1. "Skulls of the Rotten (Intro)" – 1:21
2. "Structures of Death" – 2:48
3. "Into the Fire of Hell" – 3:51
4. "Written in Blood" – 3:03
5. "A Spirit Dressed in Black" – 4:03
6. "Fleshcult" – 3:00
7. "Into the Crypts of Scattered Souls" – 2:48
8. "Anthem of Death" – 4:58
9. "Nothing but Flesh Remains" – 3:37
10. "Rest in Pain (R.I.P.)" – 3:20
11. "About Mortality" – 2:58
12. "War of the Dead" – 5:35
13. "Rockin' Is My Business" (only included in the digipak release)

== Personnel ==
- Sven Gross – vocals
- Nico Scheffler – bass
- Oliver Grbavac – guitar, acoustic guitar on "Into the Fire of Hell"
- Mike Hanus – guitar
- Bastian Herzog – drums

===Production===
- Recorded at Studio Toninfusion, Ulm, Germany, 27 April – 13 May 2007.
- Engineered by Martin Schmitt, assisted by Chris Gajny.
- Mixed and mastered at Studio Underground, Västeras, Sweden, 4–7 June 2007.

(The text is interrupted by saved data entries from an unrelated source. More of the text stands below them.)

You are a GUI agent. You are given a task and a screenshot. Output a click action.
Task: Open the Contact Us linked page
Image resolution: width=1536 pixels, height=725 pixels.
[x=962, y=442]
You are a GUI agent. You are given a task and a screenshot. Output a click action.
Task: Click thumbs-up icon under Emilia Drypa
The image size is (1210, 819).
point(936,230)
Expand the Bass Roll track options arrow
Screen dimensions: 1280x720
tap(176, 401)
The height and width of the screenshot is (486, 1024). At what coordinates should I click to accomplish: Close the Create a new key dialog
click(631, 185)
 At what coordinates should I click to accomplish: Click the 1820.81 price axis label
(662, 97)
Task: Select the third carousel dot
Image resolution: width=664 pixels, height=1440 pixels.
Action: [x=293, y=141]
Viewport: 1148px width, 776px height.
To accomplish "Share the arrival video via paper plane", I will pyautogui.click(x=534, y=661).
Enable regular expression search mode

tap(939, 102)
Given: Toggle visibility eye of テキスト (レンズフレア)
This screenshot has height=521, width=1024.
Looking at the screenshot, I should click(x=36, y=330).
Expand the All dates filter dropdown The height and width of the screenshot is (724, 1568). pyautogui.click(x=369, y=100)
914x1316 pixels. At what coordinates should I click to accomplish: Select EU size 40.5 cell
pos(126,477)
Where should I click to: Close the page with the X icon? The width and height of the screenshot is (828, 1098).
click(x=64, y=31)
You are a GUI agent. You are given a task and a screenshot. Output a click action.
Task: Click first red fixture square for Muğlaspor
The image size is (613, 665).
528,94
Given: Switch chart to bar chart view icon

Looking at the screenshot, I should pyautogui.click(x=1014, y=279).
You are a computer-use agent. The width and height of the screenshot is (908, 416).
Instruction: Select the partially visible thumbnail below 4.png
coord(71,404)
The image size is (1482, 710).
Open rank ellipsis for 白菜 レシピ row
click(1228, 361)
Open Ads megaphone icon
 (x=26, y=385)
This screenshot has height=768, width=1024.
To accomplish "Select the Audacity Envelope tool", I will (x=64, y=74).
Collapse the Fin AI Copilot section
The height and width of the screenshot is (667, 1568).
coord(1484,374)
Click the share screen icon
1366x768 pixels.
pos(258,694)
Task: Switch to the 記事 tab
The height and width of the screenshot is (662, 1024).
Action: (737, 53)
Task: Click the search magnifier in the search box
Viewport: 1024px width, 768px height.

- Mixed by Pelle Saether & Fleshcrawl.
- Mastered by Pelle Saether.
- Music and lyrics by Fleshcrawl except "Rockin' Is My Business" by The Four Horsemen (Starr/Lizmi/Montgomery) and "Structures of Death" lyrics by Bastian Herzog and Harold Thompson. "Rockin' Is My Business" recorded at Studio Underground, Västeras, Sweden, November 2003. Mixed by Pelle Saether & Fleshcrawl.
- Photos by Rainer Ruber.
- Cover artwork, graphics, layout by Uwe Jarling.